Exercise objective ▸
Below is a listing; reproduce exactly its lines from the one containing "Mithun ~ Rayanae (276, 1548)" to its last line, both ends kept, and no other lines.
• • • • • • •
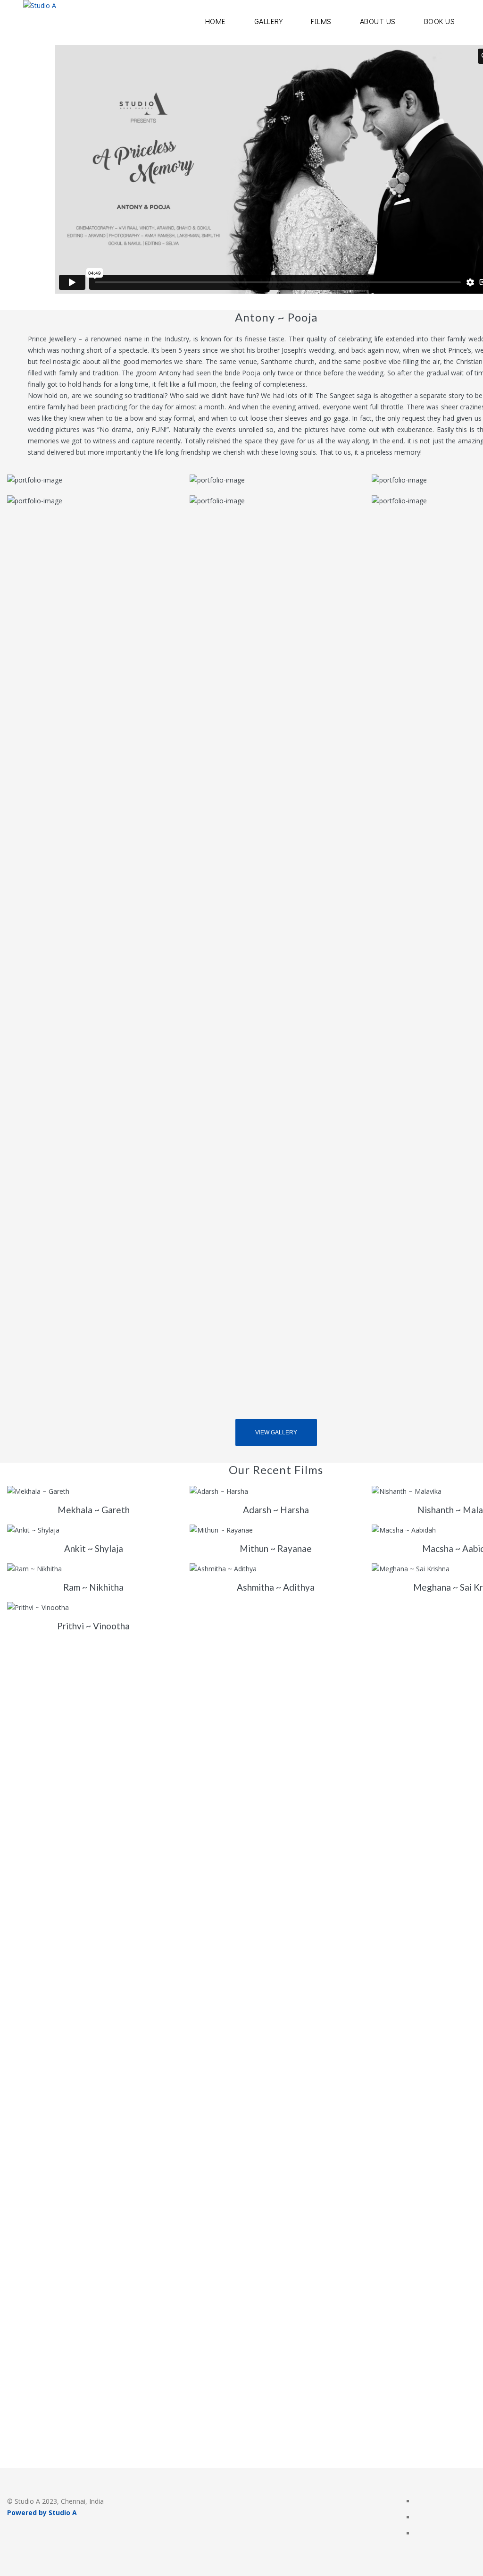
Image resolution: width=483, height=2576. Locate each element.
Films (321, 21)
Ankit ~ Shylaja (93, 1548)
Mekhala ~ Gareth (94, 1509)
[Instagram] (418, 2518)
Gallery (268, 21)
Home (215, 21)
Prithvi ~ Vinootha (93, 1625)
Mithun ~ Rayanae (276, 1548)
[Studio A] (39, 22)
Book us (439, 21)
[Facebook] (418, 2502)
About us (378, 21)
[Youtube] (418, 2534)
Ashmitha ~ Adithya (276, 1587)
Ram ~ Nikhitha (93, 1587)
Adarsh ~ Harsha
• • • • • • •
Your response ▸
Mithun ~ Rayanae (276, 1548)
[Studio A] (39, 22)
Book us (439, 21)
[Facebook] (418, 2502)
About us (378, 21)
[Youtube] (418, 2534)
Ashmitha ~ Adithya (276, 1587)
Ram ~ Nikhitha (93, 1587)
Adarsh ~ Harsha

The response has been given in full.